[Start RECORDS TO USE]

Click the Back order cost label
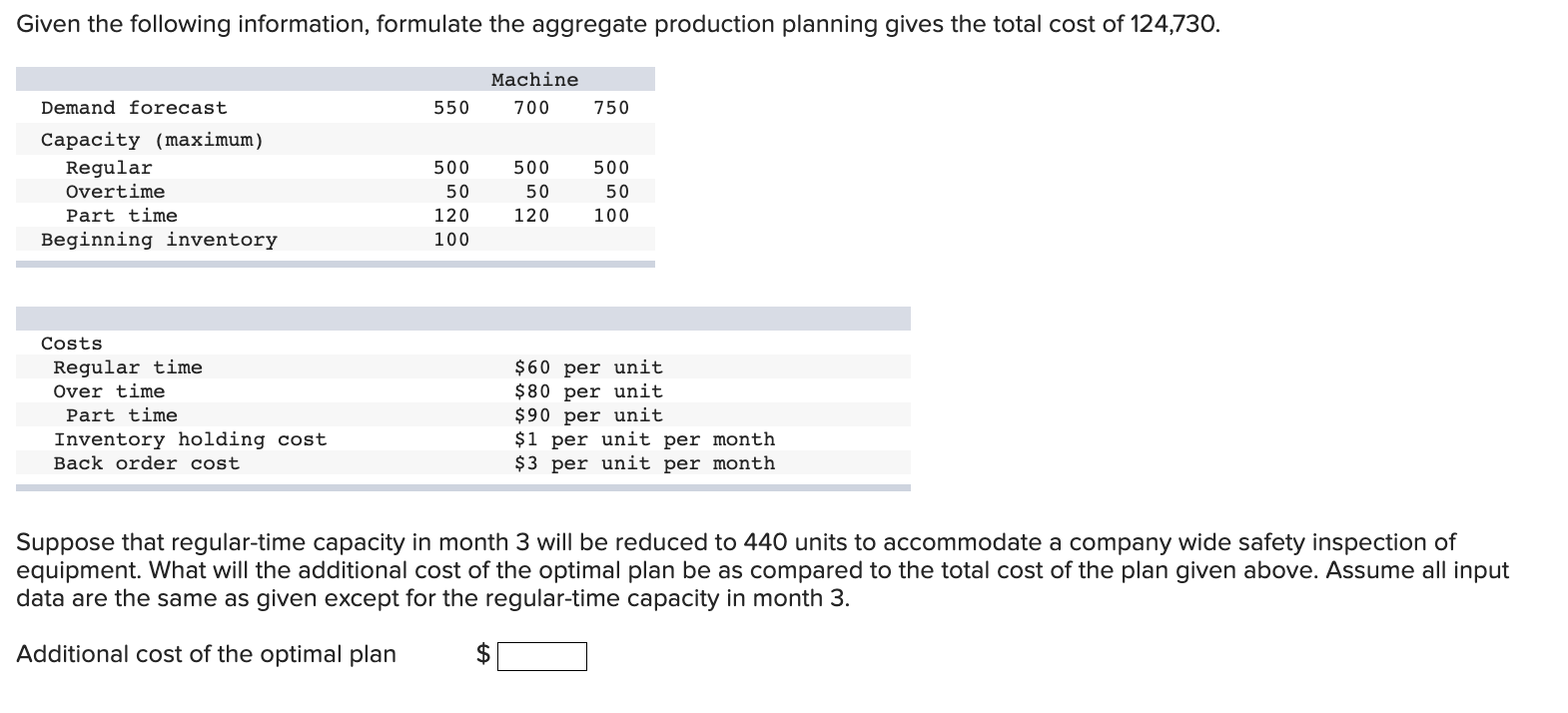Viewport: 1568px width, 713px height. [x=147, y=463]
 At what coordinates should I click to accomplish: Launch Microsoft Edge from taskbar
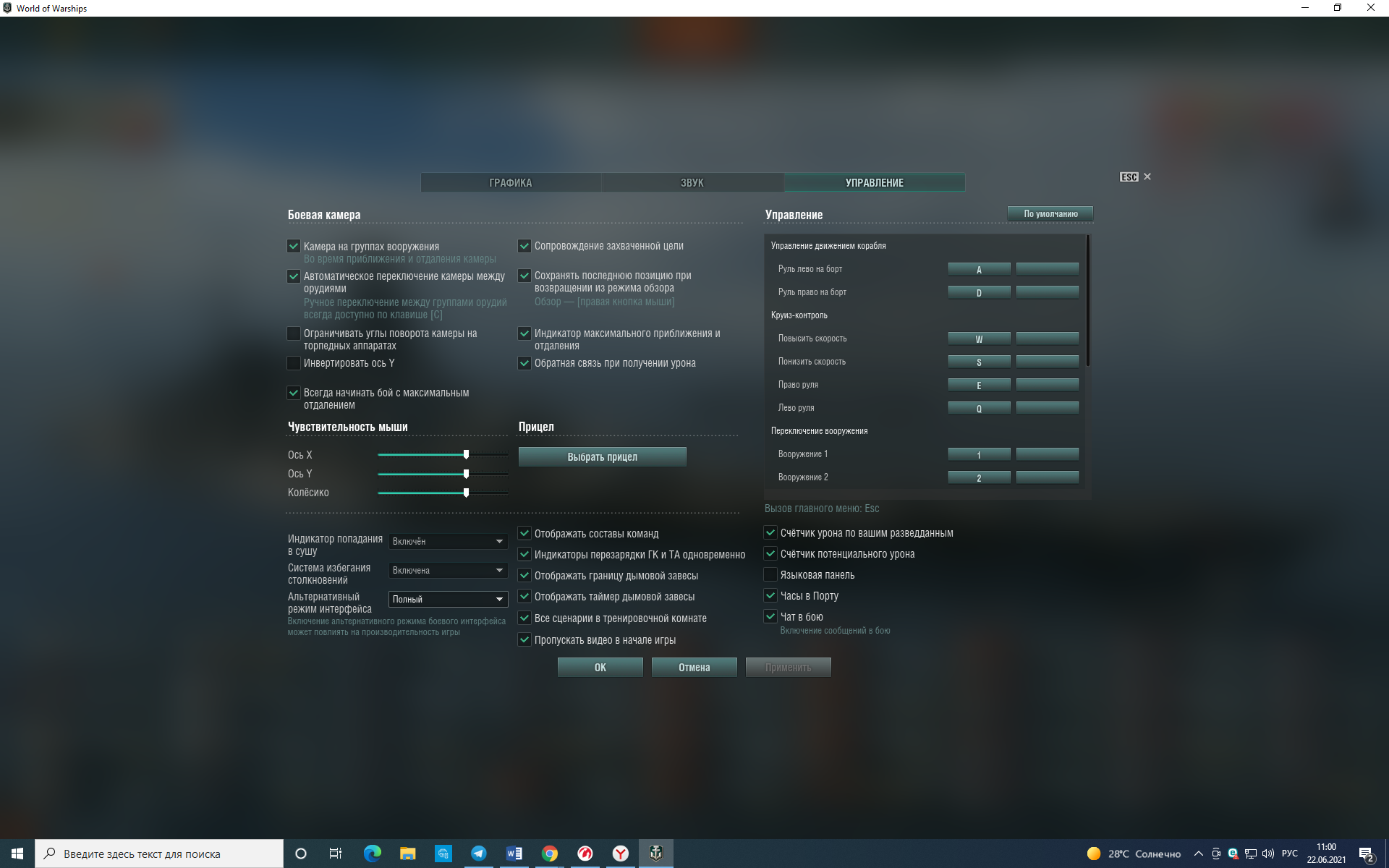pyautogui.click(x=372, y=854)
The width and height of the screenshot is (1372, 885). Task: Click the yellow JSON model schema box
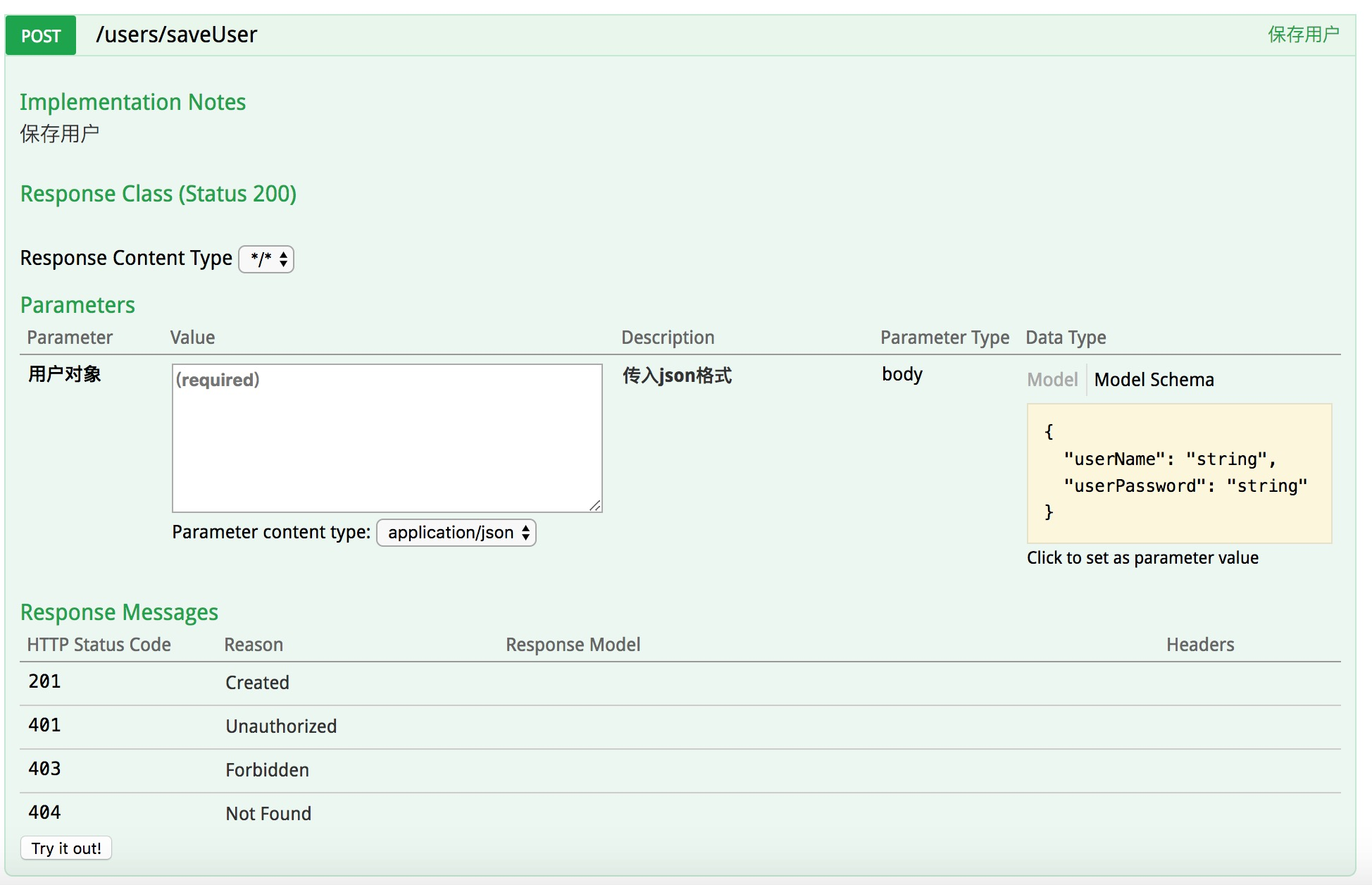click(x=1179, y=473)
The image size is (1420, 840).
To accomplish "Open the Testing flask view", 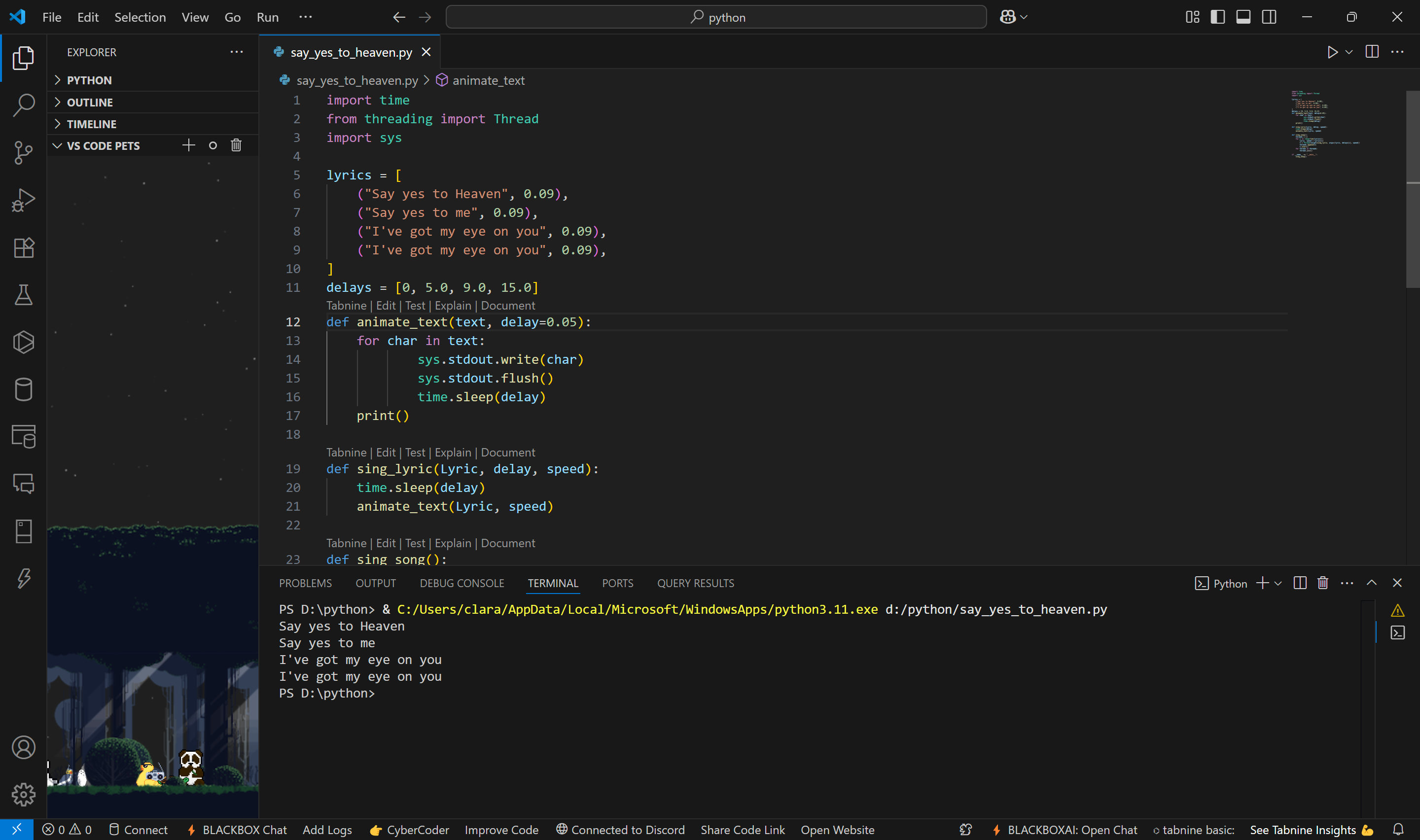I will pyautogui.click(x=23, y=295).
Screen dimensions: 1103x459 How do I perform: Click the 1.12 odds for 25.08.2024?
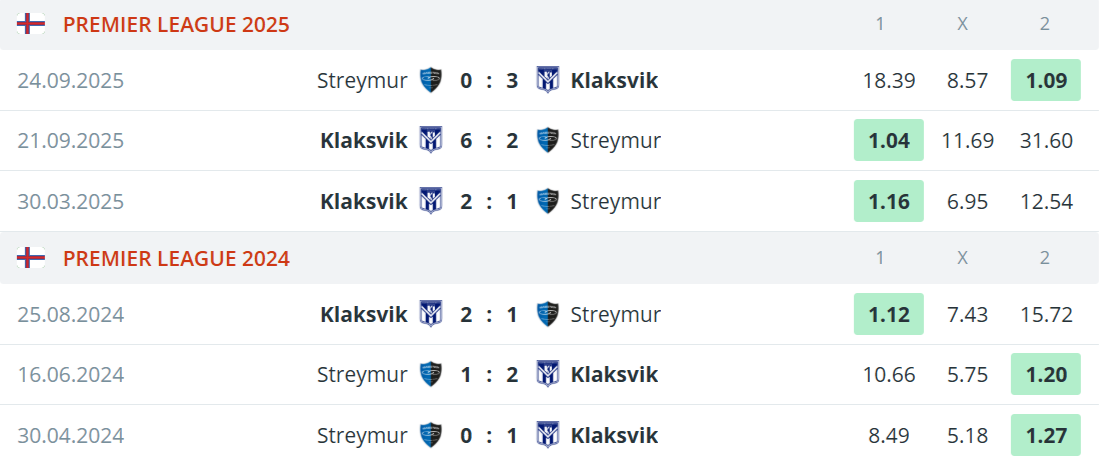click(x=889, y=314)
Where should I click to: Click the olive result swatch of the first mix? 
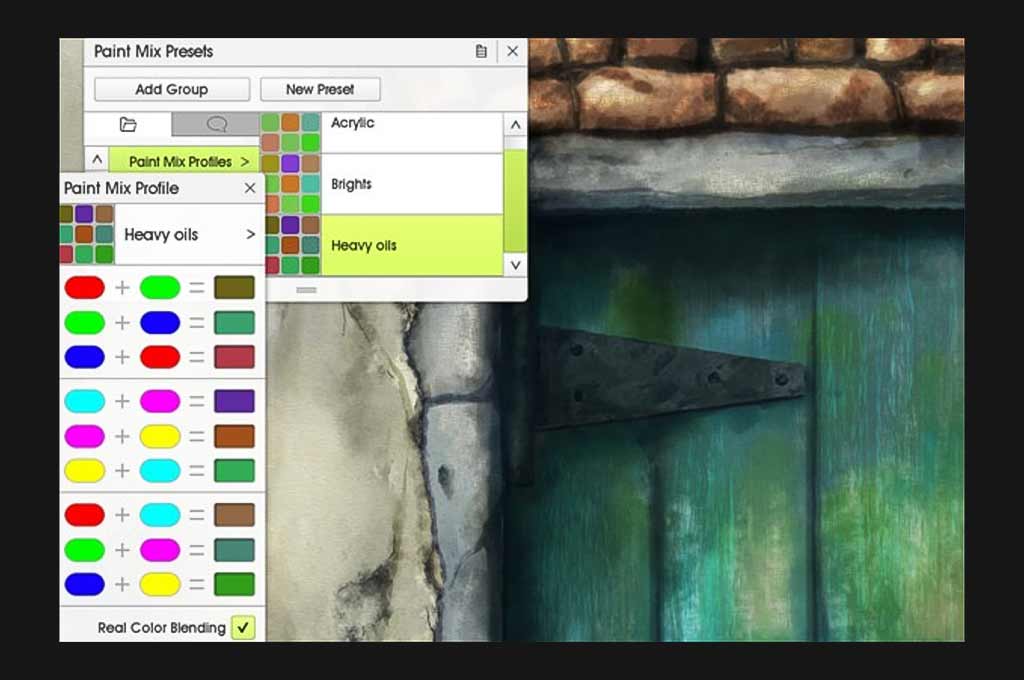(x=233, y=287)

[End RECORDS TO USE]

▶ [AIM]
Please copy, word for word, the lines from the one containing "Where should I" through the last of the lines above, both included. Leave the pictures out of your answer.

▶ [SOLUTION FOR THIS EXERCISE]
Where should I click to: Click the olive result swatch of the first mix? 
(x=233, y=287)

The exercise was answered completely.